**To be done**
Reproduce the listing below, swapping every "dropdown" for "drop-down menu" and leaving everything else untouched.
━━━━━ Input rows ━━━━━
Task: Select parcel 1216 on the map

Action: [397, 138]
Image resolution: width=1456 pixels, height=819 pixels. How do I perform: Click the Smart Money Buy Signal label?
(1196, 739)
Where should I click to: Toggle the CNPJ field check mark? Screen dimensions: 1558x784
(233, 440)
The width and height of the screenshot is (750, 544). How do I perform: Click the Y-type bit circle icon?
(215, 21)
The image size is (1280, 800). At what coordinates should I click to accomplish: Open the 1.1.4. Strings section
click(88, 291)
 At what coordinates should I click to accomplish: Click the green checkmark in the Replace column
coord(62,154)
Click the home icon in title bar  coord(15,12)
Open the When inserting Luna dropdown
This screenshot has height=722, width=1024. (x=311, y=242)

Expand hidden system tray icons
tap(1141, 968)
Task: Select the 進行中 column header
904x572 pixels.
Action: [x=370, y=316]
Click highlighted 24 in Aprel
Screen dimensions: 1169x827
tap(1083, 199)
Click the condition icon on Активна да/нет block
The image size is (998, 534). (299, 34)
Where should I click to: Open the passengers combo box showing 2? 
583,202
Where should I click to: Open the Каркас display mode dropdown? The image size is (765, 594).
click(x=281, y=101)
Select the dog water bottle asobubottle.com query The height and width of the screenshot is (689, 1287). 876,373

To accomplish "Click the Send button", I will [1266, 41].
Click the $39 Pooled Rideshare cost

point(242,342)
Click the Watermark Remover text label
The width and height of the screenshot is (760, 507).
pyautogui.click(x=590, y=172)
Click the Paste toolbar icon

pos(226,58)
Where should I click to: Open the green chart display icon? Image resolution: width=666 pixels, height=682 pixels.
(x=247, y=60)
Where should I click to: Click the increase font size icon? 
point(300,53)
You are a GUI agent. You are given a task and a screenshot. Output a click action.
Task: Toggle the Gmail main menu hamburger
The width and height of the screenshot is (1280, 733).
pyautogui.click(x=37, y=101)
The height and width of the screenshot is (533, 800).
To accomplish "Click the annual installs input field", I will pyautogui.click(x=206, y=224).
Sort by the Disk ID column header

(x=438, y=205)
━━━━━
**Solution below**
Task: Select parcel 1216 on the map

Action: [397, 138]
Image resolution: width=1456 pixels, height=819 pixels. How do I perform: Click the Smart Money Buy Signal label?
(1196, 739)
Where should I click to: Toggle the CNPJ field check mark? Screen dimensions: 1558x784
(233, 440)
The width and height of the screenshot is (750, 544). How do I perform: Click the Y-type bit circle icon?
(215, 21)
The image size is (1280, 800). At what coordinates should I click to accomplish: Open the 1.1.4. Strings section
click(88, 291)
 At what coordinates should I click to accomplish: Click the green checkmark in the Replace column
coord(62,154)
Click the home icon in title bar  coord(15,12)
Open the When inserting Luna drop-down menu
This screenshot has height=722, width=1024. (x=311, y=242)

Expand hidden system tray icons
tap(1141, 968)
Task: Select the 進行中 column header
904x572 pixels.
Action: [x=370, y=316]
Click highlighted 24 in Aprel
Screen dimensions: 1169x827
tap(1083, 199)
Click the condition icon on Активна да/нет block
The image size is (998, 534). (299, 34)
Where should I click to: Open the passengers combo box showing 2? 
583,202
Where should I click to: Open the Каркас display mode drop-down menu? The image size is (765, 594).
click(x=281, y=101)
Select the dog water bottle asobubottle.com query The height and width of the screenshot is (689, 1287). 876,373

To accomplish "Click the Send button", I will [1266, 41].
Click the $39 Pooled Rideshare cost

point(242,342)
Click the Watermark Remover text label
The width and height of the screenshot is (760, 507).
pyautogui.click(x=590, y=172)
Click the Paste toolbar icon

pos(226,58)
Where should I click to: Open the green chart display icon? Image resolution: width=666 pixels, height=682 pixels.
(x=247, y=60)
Where should I click to: Click the increase font size icon? 
point(300,53)
You are a GUI agent. You are given a task and a screenshot. Output a click action.
Task: Toggle the Gmail main menu hamburger
The width and height of the screenshot is (1280, 733).
pyautogui.click(x=37, y=101)
The height and width of the screenshot is (533, 800).
To accomplish "Click the annual installs input field", I will pyautogui.click(x=206, y=224).
Sort by the Disk ID column header

(x=438, y=205)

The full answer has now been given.